Thank you in advance, Yohei

pdbailey0 commented 1 year ago

lme4 violates the basic principle that if you set the weight to 2 or make two copies of a row you should get the same result. When I wrote that I trusted lme4 more. I now trust WeMix more because of this property. I hope that helps.

yohei-h commented 1 year ago

Thank you so much, Paul. I tried the weight of 1 and 2 in WeMix:: mix(). Do you mean the two results (model_WeMix1 and model_WeMix2) should be consistent? It looks like they are different.

library(lme4)
library(lmerTest)
library(tidyverse)
library(WeMix)
library(HSAUR3)
library(WeightIt)
library(cobalt)

data("BtheB", package = "HSAUR3")
df <- BtheB %>%
    as_tibble() %>%
    mutate(subject = seq_along(drug)) %>%
    gather(key = bdi, value = value, - drug, -length, -treatment, -bdi.pre, -subject) %>%
    mutate(time = rep(c(2, 3, 5, 8), each = 100)) %>%
    select(subject, time, bdi.pre, value, drug, length, treatment) 

#================================================================================
# Propensity score weighting
#================================================================================
w.out <- weightit(treatment ~ drug + length + bdi.pre, 
                  data = df,
                  method = 'ps',
                  estimand = 'ATO')
df <- df %>% 
    mutate(wt = w.out$weights)

# lmer
model_lmer <- lmer(value ~ treatment + drug + length + bdi.pre + (1|subject),
                   weights = wt,
                   data = df)
summary(model_lmer)

# WeMix (wt2 =1)
model_WeMix1 <- mix(value ~ treatment + drug + length + bdi.pre + (1|subject),
                   data = df %>% 
                       mutate(wt2 = 1),    
                   weights = c('wt', 'wt2')
                   )
summary(model_WeMix1)

# WeMix (wt2 =2)
model_WeMix2 <- mix(value ~ treatment + drug + length + bdi.pre + (1|subject),
                   data = df %>% 
                       mutate(wt2 = 2),    
                   weights = c('wt', 'wt2')
                   )
summary(model_WeMix2)
pdbailey0 commented 1 year ago

We have several tests that confirm the property I'm taking about in the test folder.

Here is an example. note that you need to make the ss1 data set with code above that test.

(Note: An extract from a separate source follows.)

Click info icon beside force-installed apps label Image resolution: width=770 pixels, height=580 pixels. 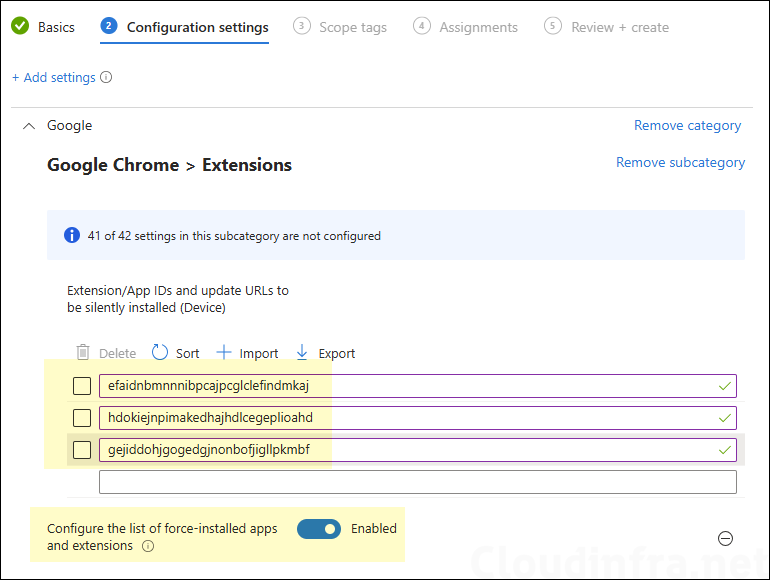(148, 546)
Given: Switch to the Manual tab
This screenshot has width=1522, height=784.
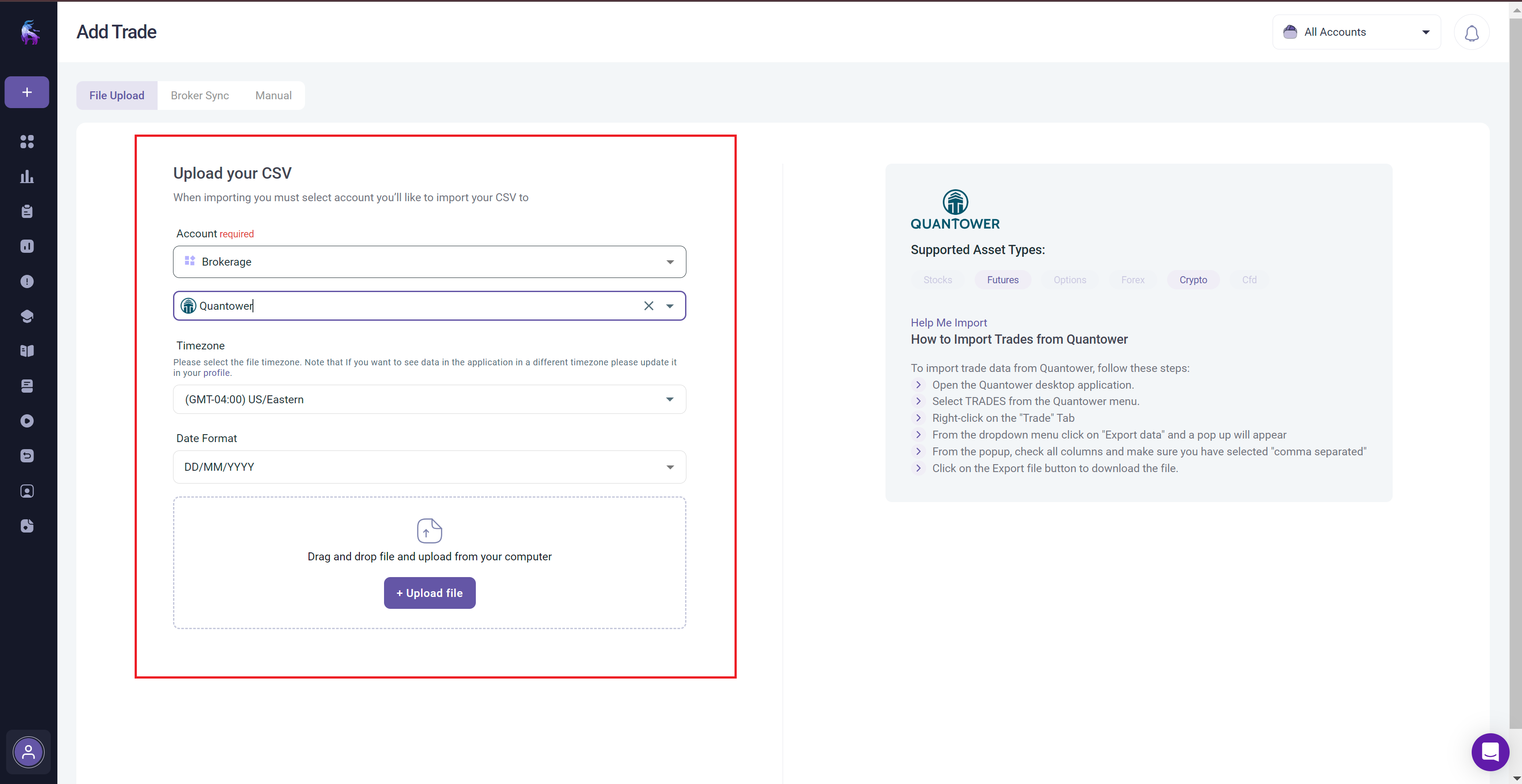Looking at the screenshot, I should point(273,96).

pdbailey0 commented 1 year ago

I would also note that to get lmer to agree with WeMix you need to set REML to FALSE.

nevertheless,

model_lmer <- lmer(value ~ treatment + drug + length + bdi.pre + (1|subject),
                   weights = wt, data = df, REML=FALSE)
summary(model_lmer)
df$wt2 <- 1
model_WeMix1 <- mix(value ~ treatment + drug + length + bdi.pre + (1|subject),
                   data = df,weights = c('wt', 'wt2'))
summary(model_WeMix1)

there is still a discrepancy.

What I can tell you is that WeMix treats the weights in the fashion I articulated above: it is the same to include two repetitions of an observation or to set the weight of a single repetitions to two. And this property should hold across all definitions of "weighting." See this very helpful Thomas Lumley post Ben Bolker shared with me when I asked about lmer weights.

The same property holds for groups. I can't tell you what properties lmer weights have, I didn't write that package. I asked the maintainers and didn't receive a satisfying answer. If you understand them better, please share that understanding.

yohei-h commented 1 year ago

Hi Paul,

Thank you for introducing the insightful link. So I am going to use WeMix rather than lmer moving forwards. I'm sorry I haven't got more knowledge about weight than you.